Le mouvement breton, sous toutes ses formes, a toujours revendiqué la responsabilité de ses actes. Les bretons engagés dans l’action clandestine comme ultime moyen d’expression de leur engagement, sont hors la loi, mais non dépourvus de courage ni d’honneur. Pour ce qui concerne les manipulations douteuses des Services de Sécurité de l’Etat, il n’en est pas de même. Il suffit de se remémorer le Rainbow Warrior aux antipodes et le plasticage de la villa d’un grand constructeur à Dinard dans lequel un membre des Services Français avait instrumentalisé un jeune breton exalté.

Il n’est pas un journal qui n’associe les aspirations identitaires bretonnes à la période peu reluisante de la collaboration durant la dernière guerre. Aucun de ces journaux ne mentionne qu’à la même époque, les instituteurs de l’Ecole de la République distribuaient le portrait du Maréchal Pétain aux petits écoliers. La magistrature était aux ordres de l’occupant et en a gardé une attitude de servilité par rapport au Pouvoir. La Préfectorale et la Police restés en place se sont chargés de faire la sale besogne en bon supplétifs de l’occupant nazi. La presse nationale n’en fait jamais état. L’Etat Nation veille au grain, et ses moyens de persuasion sont suffisamment convaincants.

L’ardeur combattante des nombreux bretons résistants, engagés dans la clandestinité au sein des Forces Françaises de l’Intérieur et des Francs-Tireurs et Partisans Français est tombée dans l’oubli. Le mouvement breton ne serait héritier que de quelques collaborateurs aujourd’hui pour la plupart décédés.

Ainsi, au fil des ans, chaque fois qu’une prise de conscience bretonne marque un progrès sensible dans une population qui redresse la tête, une campagne de presse souligne en rouge le passé trouble d’une poignée de bretonnants compromis avec l’ennemi nazi et l’administration de Vichy. Aucun média ne précise que ces individus ont tous été interpellés au lendemain de la libération, ont été rapidement jugés et ont purgé leurs peines, ce qui n’a pas été le cas partout en France. Quelques-un ont eu par la suite une brillante carrière dans les sphères de l’Etat Français, et certains ont discrètement conservé l’amitié de hauts dignitaires de l’Etat.
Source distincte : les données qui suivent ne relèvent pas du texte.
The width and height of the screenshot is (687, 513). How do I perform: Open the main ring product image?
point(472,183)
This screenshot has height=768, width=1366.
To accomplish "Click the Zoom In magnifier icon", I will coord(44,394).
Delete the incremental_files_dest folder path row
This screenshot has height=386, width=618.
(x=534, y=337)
A la Libération, le Gouvernement provisoire a profité de l’épuration pour monter des procès bidons contre les membres du mouvement breton en utilisant les services d’une Administration compromise dans la collaboration avec l’ennemi. Aucun média ne signale que le phénomène collaborationniste a été en Bretagne, moins important que dans bien d’autres régions de la France occupée, à commencer par la capitale Paris. Il a fallu toute la pugnacité de quelques citoyens, et près de cinquante ans, pour mettre un ou deux hauts fonctionnaires de l’Etat français devant leurs responsabilités. Ces exemples ont valeur de symboles pour rappeler que dans l’Administration française en particulier et en France en général, il n’y a pas eu que des résistants, loin s’en faut. Faut-il pour cela rappeler le passé collaborationniste de ces personnages à chaque fois que la France éprouve le besoin de faire entendre sa voix dans le concert des Nations.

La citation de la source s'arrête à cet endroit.